Ademe : une étude sur l’élimination et un avis sur les OMr

ADEME

L’Agence publie une étude européenne sur la taxation de l’élimination des déchets non dangereux et un avis sur la gestion des Ordures ménagères résiduelles.

 

  • Étude européenne sur la taxation de l’élimination des déchets non dangereux

Le 17 mars 2017, l’ADEME a publié une étude comparative sur la taxation de l’élimination des déchets en Europe. Les équivalents de notre TGAP (taxe générale sur les activités polluantes) s’imposent aux installations de traitement de déchets considérées comme polluantes (décharges, incinérateurs) dans le but de renchérir le coût d’élimination pour les producteurs de déchets et favoriser le recyclage et la valorisation. La comparaison des niveaux de taxation français avec les autres pays européens et l’analyse de leur impact sur les performances en termes de gestion des déchets permettent de définir des pistes d’amélioration pour le cas français.

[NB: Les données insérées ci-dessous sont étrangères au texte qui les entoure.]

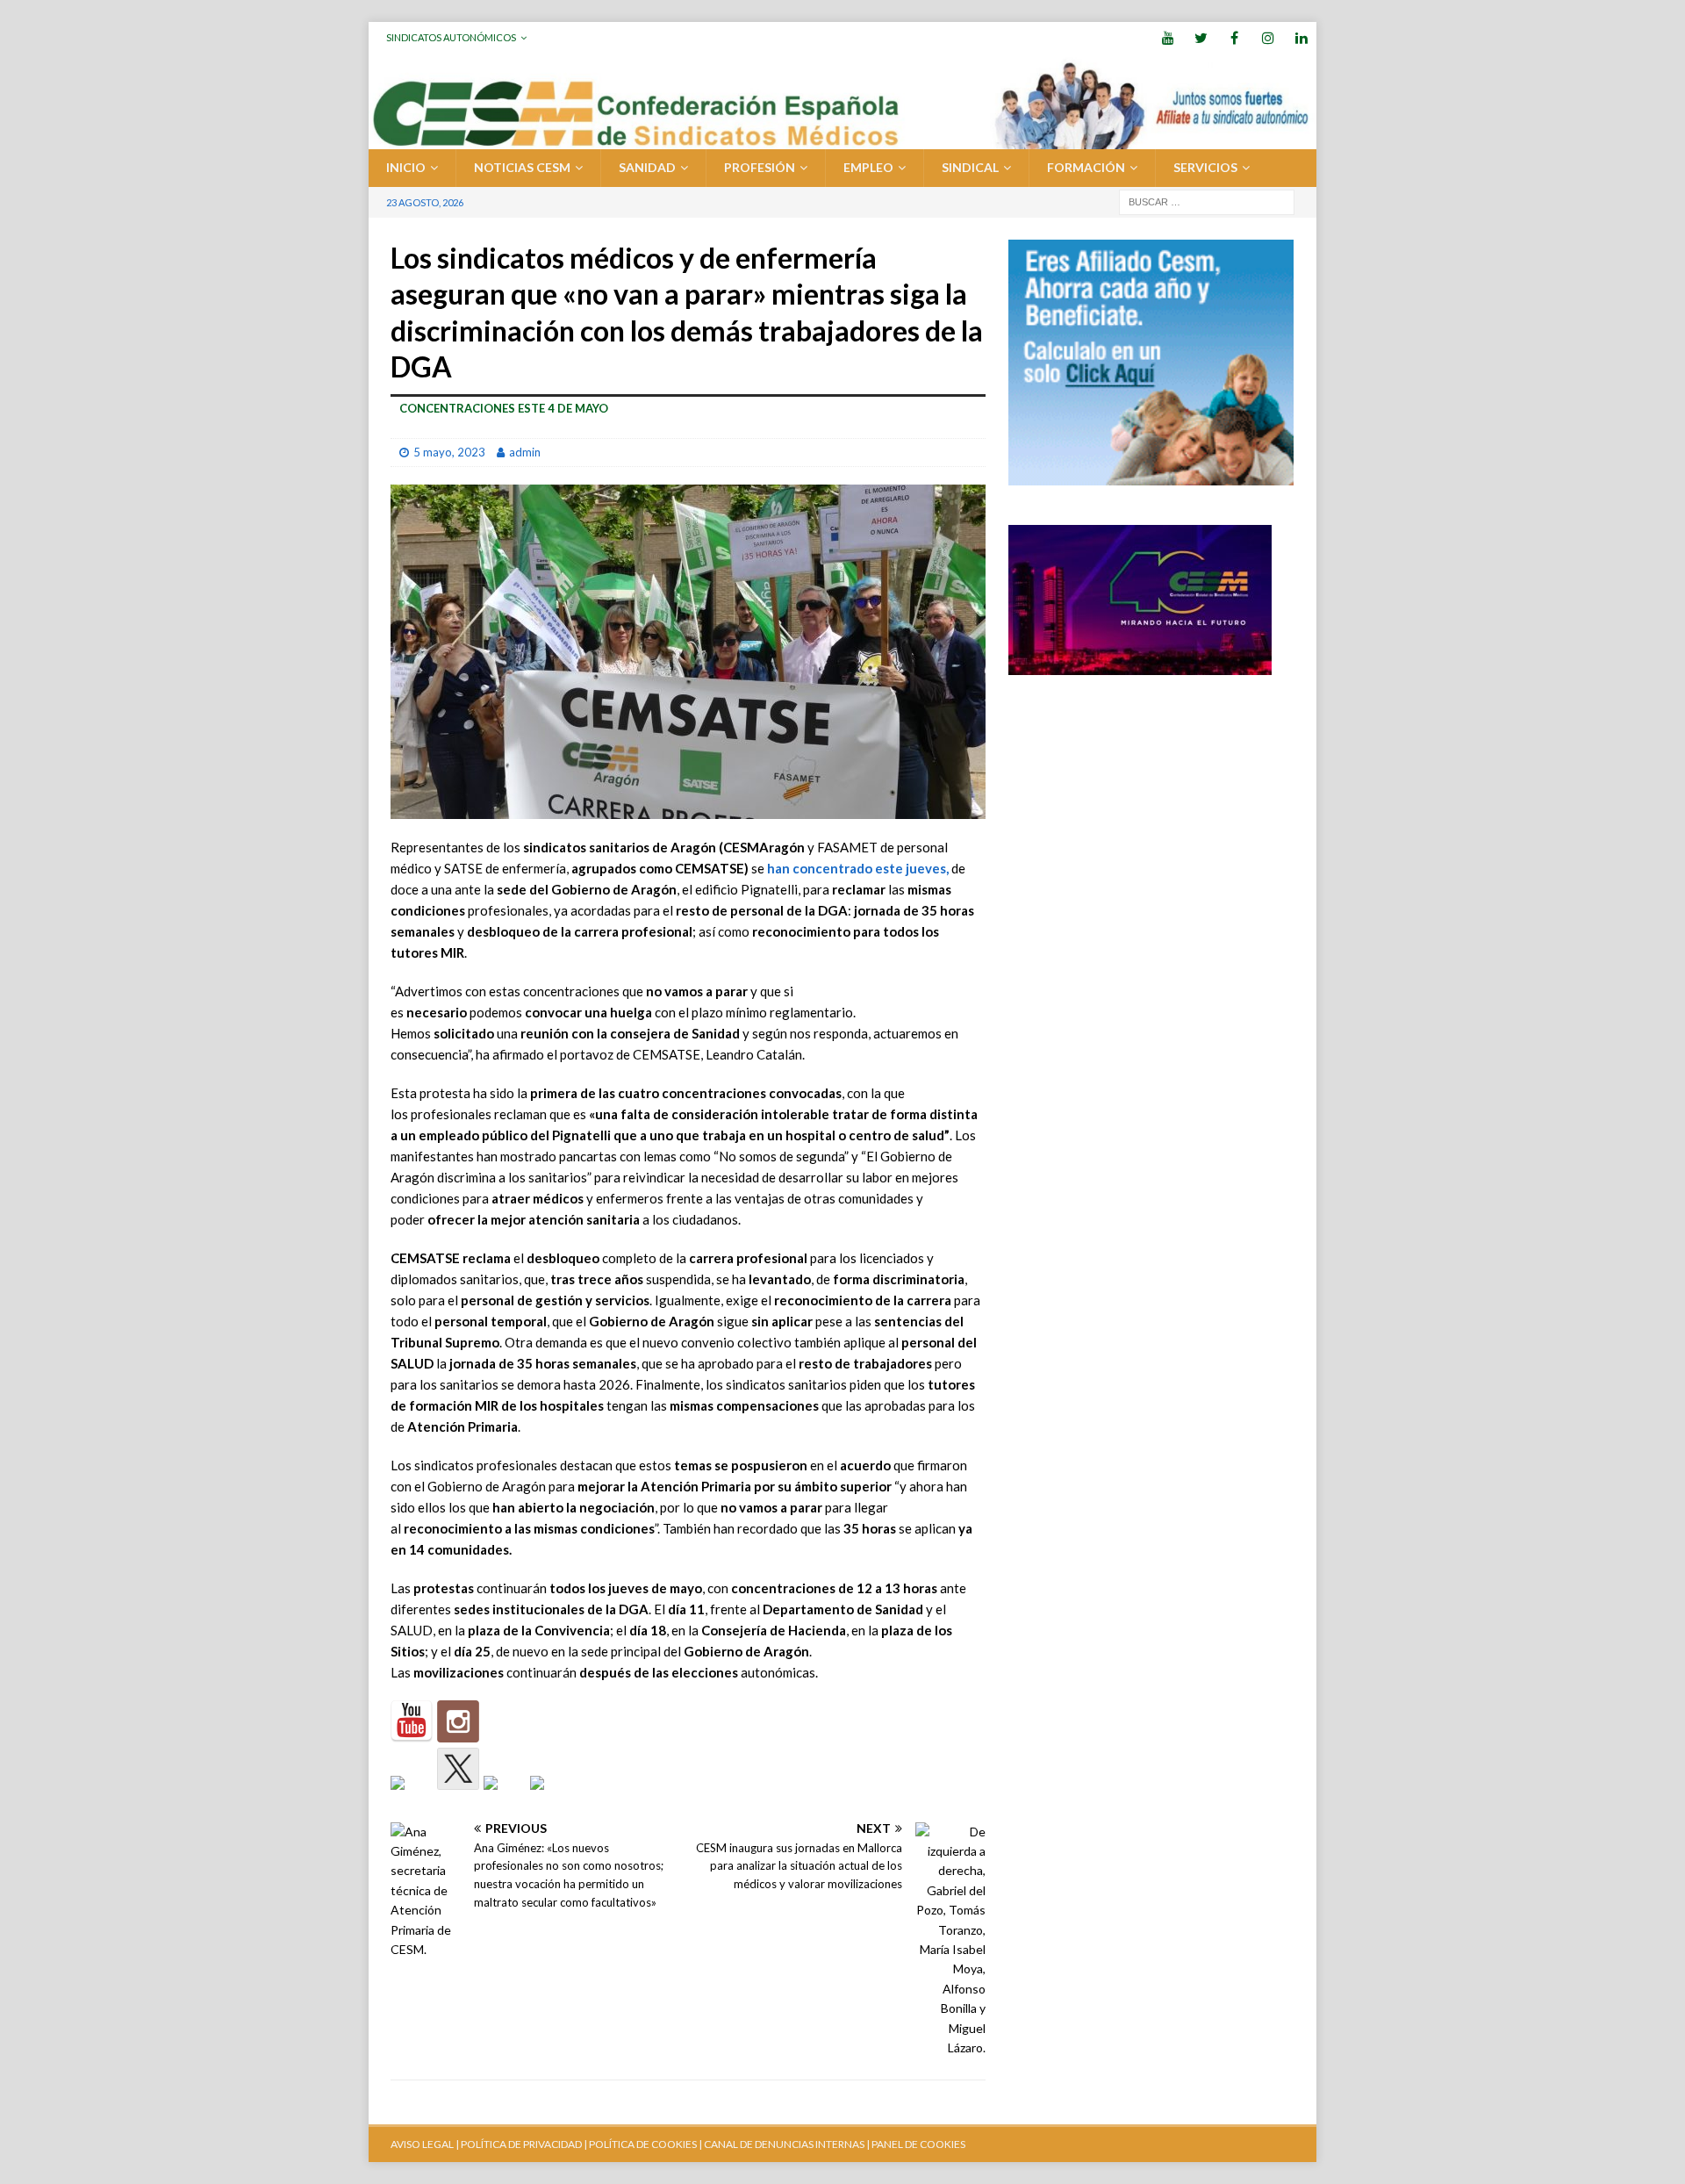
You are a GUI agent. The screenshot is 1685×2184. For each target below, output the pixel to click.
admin (525, 452)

Parmi les principaux enseignements de cette étude :

- Les pays les plus performants (faible taux de stockage), présentent les prix de stockage les plus élevés et le niveau de taxation du stockage explique généralement (hors Allemagne) ce prix élevé.

- Les performances atteintes paraissent également liées à des facteurs temporels dans la trajectoire des taxes (délai d'annonce, visibilité et progression rapide) ainsi qu'à la combinaison avec d'autres instruments, notamment des interdictions de stockage de certains types de déchets.

 

  • Avis sur la législation des Ordures ménagères résiduelles

Dans un avis publié le 13 avril, l’ADEME revient sur le devenir des installations de traitement des OMR (incinération, enfouissement) dans un contexte où, depuis la loi NOTRE,  les conseils régionaux se lancent dans un nouvel exercice de planification régionale en matière de prévention et de gestion des déchets.

L’ADEME recommande en premier lieu que l’ensemble des acteurs engagent une « dynamique visant à favoriser le changement de comportement des ménages, des acteurs publics et économiques du territoire pour réduire fortement le volume de déchets produits. Ces efforts couplés aux différentes optimisations en matière de collecte à la source devraient, selon l’ADEME, amener à une baisse significative des quantités d’OMR à l’horizon 2025 (de 17,7 Mt en 2013 – dont 7,7 Mt en décharge – à environ 14,7 Mt en 2025 – dont 3,9 Mt en décharge).

L’ADEME réaffirme toutefois la nécessité d’anticiper les besoins en capacité de traitement qui seront nécessaires pour traiter ce flux résiduel. Elle estime notamment que les collectivités vont devoir « investir et optimiser les unités de traitement existantes » et « privilégier la valorisation énergétique plutôt que l’élimination ».